Cosa deve fare concretamente il debitore ceduto: errori da evitare e strategie efficaci
Il primo errore, frequentissimo, è quello di limitarsi a contestare genericamente la qualità di creditore della controparte. La giurisprudenza di legittimità è chiara: la contestazione generica non produce alcun effetto utile, non sposta l'onere della prova e non impedisce il formarsi della non contestazione. Perché la difesa sia efficace, occorre distinguere e articolare con precisione due piani distinti.
Il primo piano riguarda l'esistenza stessa del contratto di cessione: si contesta che tra la banca cedente e la SPV sia stato mai stipulato un valido contratto traslativo. In questo caso, il cessionario è tenuto a produrre il contratto di cessione o un estratto autentico dello stesso. Il secondo piano — più frequente nella pratica — riguarda l'inclusione del singolo credito nel perimetro dell'operazione: si ammette l'esistenza della cessione, ma si contesta che quel credito specifico, con quel numero di rapporto, quella scadenza e quella classificazione, fosse compreso nelle categorie descritte nell'avviso pubblicato in Gazzetta Ufficiale.
Quest'ultima contestazione è particolarmente efficace quando l'avviso in G.U. è formulato in termini eccessivamente ampi o vaghi, oppure quando esiste una discrasia tra i dati identificativi del rapporto citati nei vari atti della catena delle cessioni: numeri di pratiche non coincidenti, importi difformi, date di classificazione a sofferenza incompatibili.
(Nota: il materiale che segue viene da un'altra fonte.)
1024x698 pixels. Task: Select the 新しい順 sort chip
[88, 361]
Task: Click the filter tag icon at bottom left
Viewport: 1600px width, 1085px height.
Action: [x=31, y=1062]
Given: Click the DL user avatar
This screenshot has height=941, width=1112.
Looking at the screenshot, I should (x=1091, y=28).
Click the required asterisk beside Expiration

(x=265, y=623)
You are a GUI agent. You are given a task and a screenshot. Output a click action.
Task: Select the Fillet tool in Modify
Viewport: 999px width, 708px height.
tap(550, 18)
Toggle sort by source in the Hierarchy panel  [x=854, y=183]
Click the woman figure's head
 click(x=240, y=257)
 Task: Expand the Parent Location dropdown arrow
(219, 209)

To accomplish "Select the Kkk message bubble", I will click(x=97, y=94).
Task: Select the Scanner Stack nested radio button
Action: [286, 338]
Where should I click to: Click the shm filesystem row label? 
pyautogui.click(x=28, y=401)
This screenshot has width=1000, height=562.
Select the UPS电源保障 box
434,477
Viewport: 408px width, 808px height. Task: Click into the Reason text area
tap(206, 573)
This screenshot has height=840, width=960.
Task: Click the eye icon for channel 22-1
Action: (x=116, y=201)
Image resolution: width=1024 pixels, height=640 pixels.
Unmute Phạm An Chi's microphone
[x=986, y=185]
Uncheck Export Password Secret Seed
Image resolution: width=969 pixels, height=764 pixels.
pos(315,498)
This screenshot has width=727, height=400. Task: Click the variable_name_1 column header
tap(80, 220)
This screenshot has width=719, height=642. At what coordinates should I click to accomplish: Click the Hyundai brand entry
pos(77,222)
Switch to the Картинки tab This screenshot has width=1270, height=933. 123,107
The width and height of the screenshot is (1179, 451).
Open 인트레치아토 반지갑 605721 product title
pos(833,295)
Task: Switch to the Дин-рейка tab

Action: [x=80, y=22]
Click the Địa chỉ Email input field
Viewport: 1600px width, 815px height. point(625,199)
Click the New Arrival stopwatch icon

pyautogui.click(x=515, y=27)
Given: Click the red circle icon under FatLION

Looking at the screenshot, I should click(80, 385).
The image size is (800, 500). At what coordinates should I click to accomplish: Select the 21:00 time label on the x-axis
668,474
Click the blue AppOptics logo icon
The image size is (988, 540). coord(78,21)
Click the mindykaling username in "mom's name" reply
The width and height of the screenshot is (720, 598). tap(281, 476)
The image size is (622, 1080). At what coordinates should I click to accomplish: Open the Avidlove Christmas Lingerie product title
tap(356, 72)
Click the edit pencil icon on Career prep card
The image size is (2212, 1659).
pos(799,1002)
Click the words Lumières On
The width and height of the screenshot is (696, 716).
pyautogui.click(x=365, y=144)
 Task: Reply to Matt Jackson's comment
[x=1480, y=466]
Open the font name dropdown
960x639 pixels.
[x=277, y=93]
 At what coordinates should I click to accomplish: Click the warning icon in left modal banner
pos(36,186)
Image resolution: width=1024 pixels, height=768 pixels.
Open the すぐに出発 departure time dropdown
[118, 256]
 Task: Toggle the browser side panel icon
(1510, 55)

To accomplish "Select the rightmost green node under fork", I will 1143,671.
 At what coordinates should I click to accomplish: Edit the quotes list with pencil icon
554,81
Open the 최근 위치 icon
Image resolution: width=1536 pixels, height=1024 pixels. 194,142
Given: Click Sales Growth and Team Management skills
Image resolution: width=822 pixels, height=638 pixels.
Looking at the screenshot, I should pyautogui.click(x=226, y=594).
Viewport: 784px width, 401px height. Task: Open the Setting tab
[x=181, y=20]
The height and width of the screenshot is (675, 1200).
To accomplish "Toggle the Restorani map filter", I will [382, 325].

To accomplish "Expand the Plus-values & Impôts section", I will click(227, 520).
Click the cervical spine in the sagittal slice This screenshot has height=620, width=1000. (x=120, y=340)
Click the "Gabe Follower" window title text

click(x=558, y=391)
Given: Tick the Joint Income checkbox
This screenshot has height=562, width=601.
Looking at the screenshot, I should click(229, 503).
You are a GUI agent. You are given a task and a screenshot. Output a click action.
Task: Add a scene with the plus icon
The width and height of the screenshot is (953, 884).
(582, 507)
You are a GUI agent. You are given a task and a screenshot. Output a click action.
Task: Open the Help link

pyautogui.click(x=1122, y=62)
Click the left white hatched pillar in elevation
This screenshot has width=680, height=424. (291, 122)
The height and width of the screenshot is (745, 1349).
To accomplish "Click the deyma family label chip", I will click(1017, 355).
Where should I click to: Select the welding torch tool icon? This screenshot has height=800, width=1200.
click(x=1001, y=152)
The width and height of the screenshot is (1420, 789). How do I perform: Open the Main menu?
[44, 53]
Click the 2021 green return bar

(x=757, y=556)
Questi elementi — che emergono proprio dalla carenza di una rigorosa due diligence documentale effettuata al momento dell'acquisto del portafoglio — costituiscono argomenti difensivi di straordinaria efficacia.
Quanto alle tempistiche, è essenziale che l'eccezione di difetto di legittimazione attiva venga formulata nel primo atto difensivo, con precisione e completezza. Sollevarla per la prima volta in appello, o in termini meramente generici in primo grado, può precluderne l'esame in sede di impugnazione. Il momento processuale in cui si costruisce la difesa è cruciale: chi non contesta subito e in modo articolato, tende a perdere questa opportunità in modo definitivo.
Un ulteriore profilo da non trascurare è quello della prescrizione. Nelle cessioni di crediti NPL di secondo o terzo mercato — in cui i portafogli cambiano mano più volte nel corso degli anni — è frequente che gli atti interruttivi della prescrizione presentino incongruenze nella identificazione del rapporto (numeri di NDG diversi, importi difformi rispetto alle comunicazioni precedenti) che ne minano l'efficacia interruttiva ex art. 2943 c.c.
La consapevolezza di questi meccanismi impone una riflessione di sistema: il mercato NPL italiano, che secondo il Market Watch NPL dell'Ufficio Studi di Banca IFIS gestisce crediti deteriorati lordi nell'ordine delle centinaia di miliardi di euro, si regge su operazioni di cessione massiva che producono inevitabilmente frammentazioni documentali. Ogni passaggio di portafoglio è un potenziale anello debole nella catena della titolarità. La rigorosa verifica di questa catena — la chain of title — è l'essenza stessa di una corretta due diligence legale, e la sua assenza è il punto di partenza di ogni difesa efficace del debitore ceduto.
La questione non è soltanto tecnico-processuale: tocca un problema di equità sostanziale. Come aveva intuito Gustav Radbruch, un diritto che non mira a essere giusto non merita neppure il nome di diritto. Che le operazioni di cartolarizzazione rispettino davvero, caso per caso, il diritto del debitore a conoscere con certezza chi lo sta eseguendo e in forza di quale titolo, non è un formalismo, ma una garanzia fondamentale dello Stato di diritto.